╭─ RECORDS SUPPLIED

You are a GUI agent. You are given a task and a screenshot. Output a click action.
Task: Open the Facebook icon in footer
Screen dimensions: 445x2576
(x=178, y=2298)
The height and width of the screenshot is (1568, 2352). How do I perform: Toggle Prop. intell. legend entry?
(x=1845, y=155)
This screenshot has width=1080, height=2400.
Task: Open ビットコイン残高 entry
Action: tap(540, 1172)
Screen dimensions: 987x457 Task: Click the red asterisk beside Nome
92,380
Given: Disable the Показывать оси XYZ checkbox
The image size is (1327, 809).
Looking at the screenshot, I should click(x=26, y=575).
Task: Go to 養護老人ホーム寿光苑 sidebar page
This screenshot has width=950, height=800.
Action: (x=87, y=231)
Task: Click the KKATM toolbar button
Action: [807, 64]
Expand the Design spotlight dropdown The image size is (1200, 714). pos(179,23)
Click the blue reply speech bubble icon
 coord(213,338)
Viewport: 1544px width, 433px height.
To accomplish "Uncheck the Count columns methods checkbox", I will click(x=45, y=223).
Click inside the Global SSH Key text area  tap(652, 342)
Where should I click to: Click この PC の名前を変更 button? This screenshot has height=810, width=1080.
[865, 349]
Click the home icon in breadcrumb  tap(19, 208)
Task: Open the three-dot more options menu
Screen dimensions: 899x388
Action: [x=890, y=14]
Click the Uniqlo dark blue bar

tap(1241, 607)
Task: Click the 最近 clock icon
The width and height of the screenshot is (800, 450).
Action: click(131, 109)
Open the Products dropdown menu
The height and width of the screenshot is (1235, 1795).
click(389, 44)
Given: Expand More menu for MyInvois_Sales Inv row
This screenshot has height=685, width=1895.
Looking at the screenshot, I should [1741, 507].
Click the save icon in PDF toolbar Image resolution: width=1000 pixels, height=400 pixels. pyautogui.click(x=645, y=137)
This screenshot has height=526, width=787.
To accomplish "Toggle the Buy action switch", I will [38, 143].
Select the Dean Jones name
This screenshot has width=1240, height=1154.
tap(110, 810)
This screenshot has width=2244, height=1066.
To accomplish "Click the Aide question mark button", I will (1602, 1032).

╰─

◆ TASK INSTRUCTIONS: Restate word for word only the lines running from the beginning of the data to the line holding "Expand the Design", both included.

◆ TASK OUTPUT:
You are a GUI agent. You are given a task and a screenshot. Output a click action.
Task: Open the Facebook icon in footer
Screen dimensions: 445x2576
(x=178, y=2298)
The height and width of the screenshot is (1568, 2352). How do I perform: Toggle Prop. intell. legend entry?
(x=1845, y=155)
This screenshot has width=1080, height=2400.
Task: Open ビットコイン残高 entry
Action: tap(540, 1172)
Screen dimensions: 987x457 Task: Click the red asterisk beside Nome
92,380
Given: Disable the Показывать оси XYZ checkbox
The image size is (1327, 809).
Looking at the screenshot, I should click(x=26, y=575).
Task: Go to 養護老人ホーム寿光苑 sidebar page
This screenshot has width=950, height=800.
Action: (x=87, y=231)
Task: Click the KKATM toolbar button
Action: [807, 64]
Expand the Design spotlight dropdown The image size is (1200, 714). pos(179,23)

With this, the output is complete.